Petróleo
De Washington a Caracas pasando por Georgetown

La era de los combustibles fósiles quizá esté agonizando, pero esa agonía está siendo jugosa para algunos. Guayana y Venezuela luchan por petróleo en una zona de disputa colonial.

Barco de Exxon
La perforadora Stena Carron de Exxon Mobile en el Bloque Stabroek

publicado
2017-11-28 14:45

Al principio era, quizá, un asunto de honor, un viejo conflicto heredado de la época del imperialismo europeo. Hace ahora justo 200 años, un 20 de noviembre de 1817, en el Palacio de Angostura, Simón Bolívar decretó que la bandera de Venezuela debía agregar una octava estrella a su pabellón como emblema de la provincia de Guayana, liberada un año antes. Y por eso Venezuela lleva mal desde su nacimiento como República el humillante laudo arbitral de París de 1899 que –previa maniobra de Estados Unidos- dejaba en manos de la potencia extranjera (Reino Unido) los territorios al oeste del río Esequibo. Lo que se conoce como Guyana Esequiba.

Desde entonces, un siglo largo de disputas que se prolongaron con el nacimiento de la ya independiente República Cooperativa de Guyana y que aún hoy continúan en el seno de Naciones Unidas, donde la disputa lleva enredada desde 1989. Pero lo que empezó como una disputa territorial arrastrada de los procesos coloniales ahora tiene otros tintes. Tintes negros como el petróleo que se acumula en el área que administra Guyana y que reclama Caracas. Tintes económicos que está ahora en manos, básicamente, de la estadounidense Exxon Mobile y que recuerda que El Caribe sigue siendo un productivo patio trasero del imperio del norte. De hecho, ambos países, Venezuela y Guyana, se arrojan el imperialismo a la cara. Caracas construye el relato de que es Estados Unidos, a través de la Exxon, la que trata de apropiarse de, al menos, 1,5 millones de barriles de petróleo en el Esequibo que, en realidad, pertenecerían a la franja petrolera venezolana.

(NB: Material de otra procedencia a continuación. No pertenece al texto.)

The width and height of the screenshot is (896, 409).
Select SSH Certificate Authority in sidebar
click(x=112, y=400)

Georgetown acusa a Maduro de tener actitudes imperialistas respecto al pequeño país de apenas 700 mil habitantes. El Bloque Stabroek, ubicado en las aguas en disputa, ya es explorado desde 2015 por Exxon Mobile y eso a Venezuela le parece una afrenta que tiene mucho que ver con los pasos dados por la administración Obama ese mismo año para declarar a Caracas como una amenaza para la seguridad de Estados Unidos. Hay más bloques petroleros en disputa, ya que parte del bloque Pomeron, manejado por la empresa canadiense CGX, ocupa unos 23.000 Km2 en aguas territoriales de Venezuela, y el Roraima, asignado a la estadounidense Anadarko Petroleum, con unos 13.100 Km2 en disputa.

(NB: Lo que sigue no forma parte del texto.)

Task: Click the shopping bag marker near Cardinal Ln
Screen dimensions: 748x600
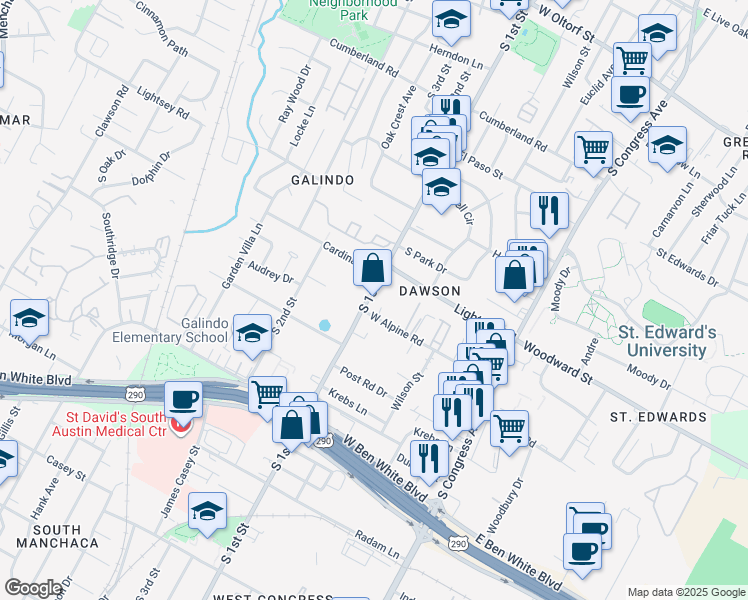Action: point(372,269)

Guyana, junto a Brasil y México, están disputando la primacía petrolera a Venezuela y Estados Unidos juega duro en todos estos territorios porque, de hecho, sus necesidades energéticas dependen en buena medida de Caracas. Venezuela seguía siendo el tercer proveedor de petróleo de Estados Unidos, con unos 740.000 barriles vendidos en 2016, pero lo que es más significativo es que Washington es el principal cliente de PDVSA, la empresa estatal venezolana, que le vende un 40% de todas sus exportaciones.

Para Guyana el Esequibo es vital. Además de que el territorio continental en disputa –sobre el que no tiene soberanía, aunque lo administre- supone dos tercios de su tamaño actual, es que allá están buena parte de sus posibilidades económicas, más allá de la minería de oro y de las complejas redes de narcotráfico que están desangrando este pequeño país. O, la menos, las posibilidades a las que se la juega el militar retirado David Granger, que repite en la presidencia de la República y que, desde el principio, practicó una política de diplomacia agresiva respeto al territorio en disputa porque se la juega a la inversión de multinacionales estadounidenses de los hidrocarburos.

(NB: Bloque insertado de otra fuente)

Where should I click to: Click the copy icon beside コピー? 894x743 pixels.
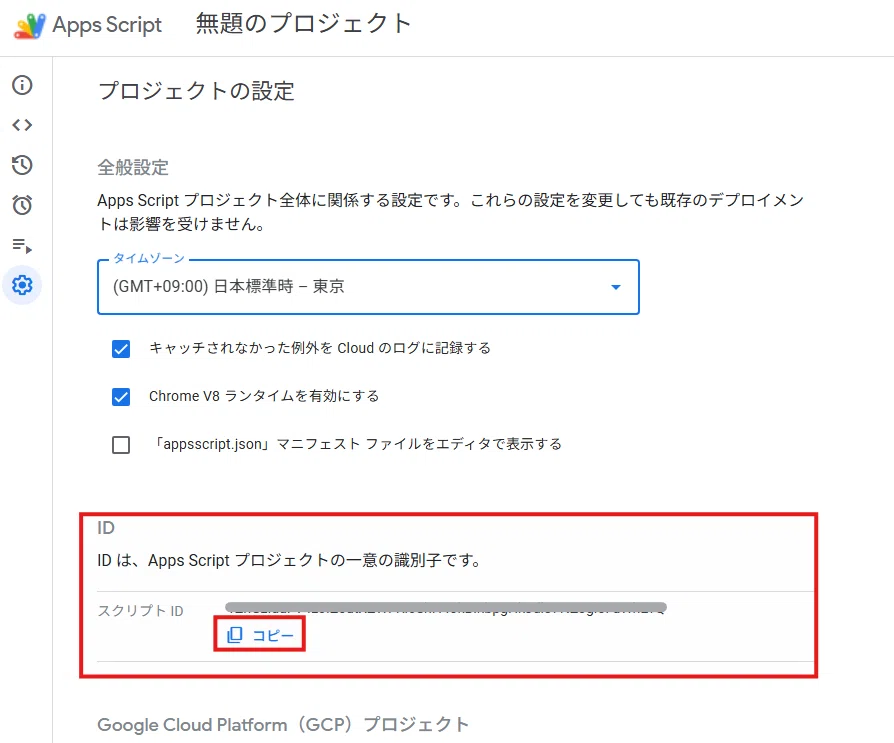(x=235, y=635)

El pequeño gigante del petróleo es aún el quinto país más pobre de toda América Latina y El Caribe (por debajo de Haití, Honduras, Nicaragua y Bolivia) y vive profundos conflictos étnicos (entre afrodescendientes e indodescendientes), tiene una difícil situación de seguridad pública y los índices más altos de suicidios del mundo. También tiene, según el Departamento de Estado de EEUU, la segunda mayor reserva de petróleo y gas del planeta. Y quizá todo ello explique que Red Tillerson, en ex director ejecutivo de Exxon Mobile, sea ahora el conflictivo Secretario de Estado de Donald Trump. Es Tillerson quien explica buena parte de la trama rusa de Trump –por los jugosos negocios de la petrolera en suelo ruso- y es ahora quien juega con Guyana como lugar estratégico para Washington porque allí dinero y política (anti venezolana) se unen en una sola disputa.